La théologie d’Augustin est abordée à travers une lecture du De trinitate. Anatolios veut résister à la tentation de réduire la réflexion de ce traité à l’analogie psychologique supposée constituer son noyau, proposant en revanche de le lire comme « une démonstration de la manière dont une existence christocentrique rend possible l’appropriation de la doctrine trinitaire » (p. 242). Les thèmes majeurs du traité sont par la suite analysés : la relation entre foi, raison et l’épistémologie trinitaire ; la révélation scripturaire et la connaissance de Dieu ; la signification trinitaire des théophanies de l’Ancient Testament ; l’Incarnation et la mission de l’Esprit ; l’image trinitaire dans l’humanité ; la centralité du Christ ou encore « l’Esprit Saint comme amour et don ». Le ton est irénique et l’approche éminemment positive. Augustin en ressort comme un théologien de la tradition nicéenne à part entière, et non pas comme le représentant d’une triadologie latine particulière en opposition avec, par exemple, celle cappadocienne. Dans la conclusion générale Anatolios indique quelques éléments pouvant contribuer à une « récupération créative » de la foi trinitaire de Nicée.
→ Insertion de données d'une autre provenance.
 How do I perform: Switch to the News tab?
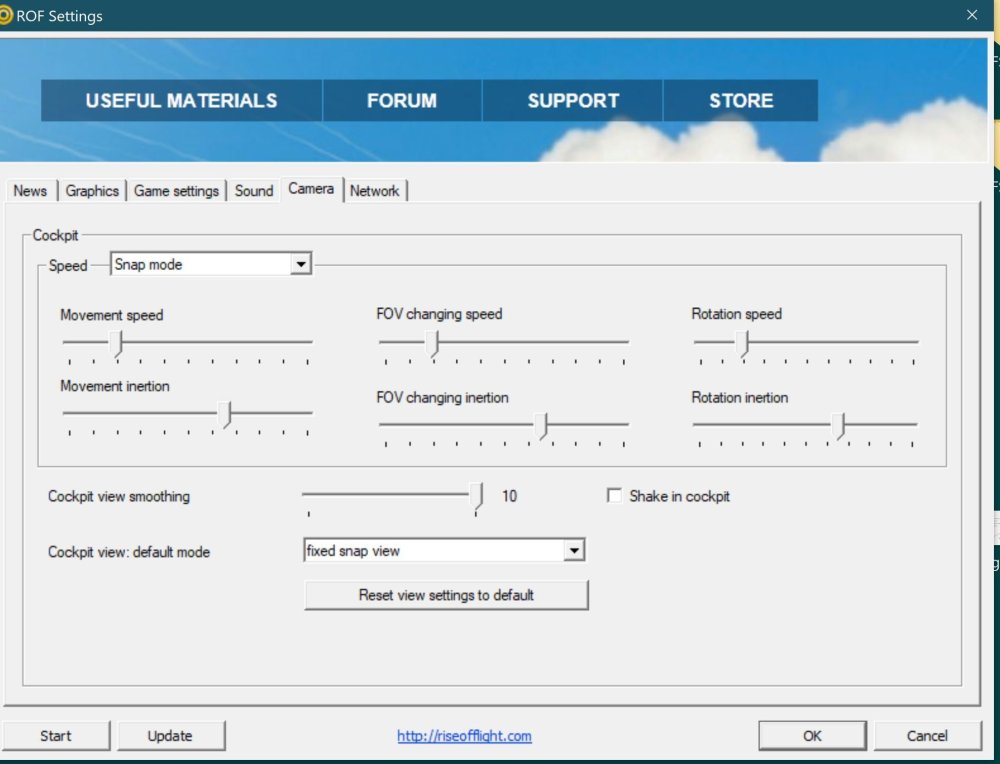30,191

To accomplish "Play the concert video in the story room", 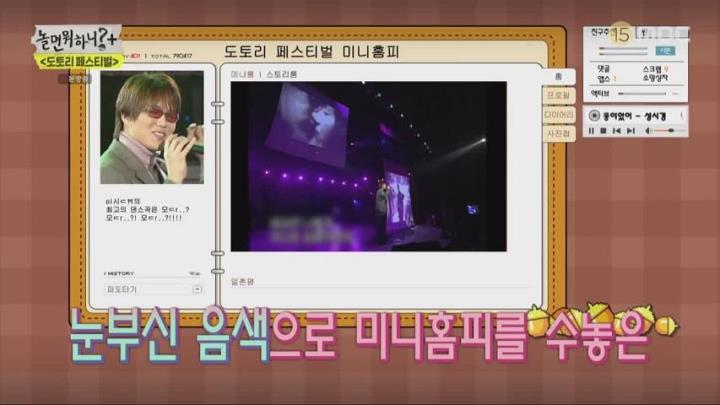I will tap(368, 166).
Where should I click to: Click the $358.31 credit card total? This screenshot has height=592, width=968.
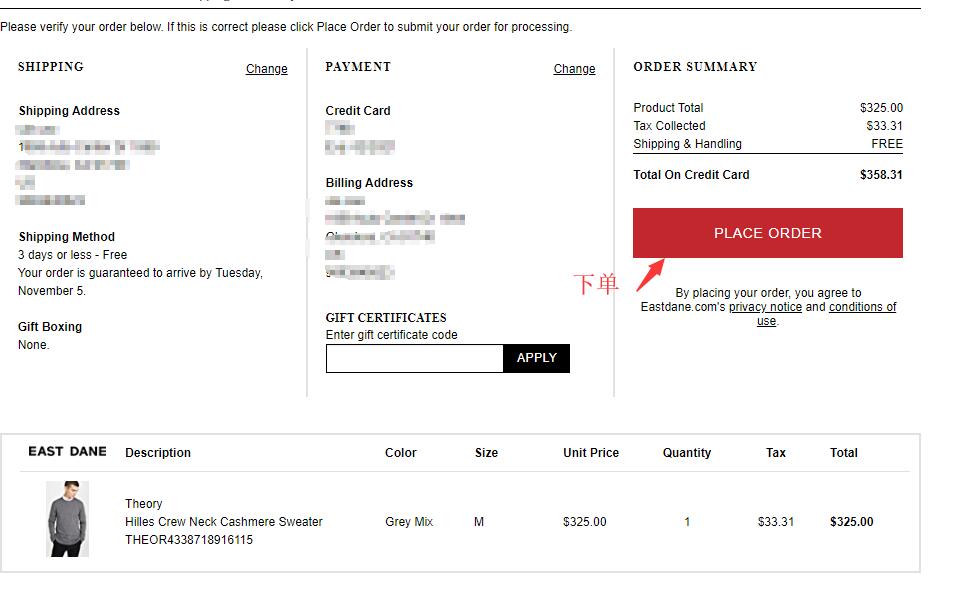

Ce livre est dense, riche et novateur, et constitue un complément tout à fait intéressant à d’autres ouvrages récemment publiés sur Nicée et son héritage théologique (par exemple, J. Behr ou L. Ayres). Il fera une agréable surprise à ceux qui éprouvaient une certaine insatisfaction à l’égard des tentatives récurrentes de nier tout bien-fondé à la version historiographique traditionnelle sur la controverse trinitaire, sans pour autant pécher par naïveté ou manque de rigueur. Mais il récompensera certainement tous les lecteurs qui veulent comprendre la complexité des débats du ive siècle et redécouvrir leur signification pour la réflexion trinitaire d’aujourd’hui.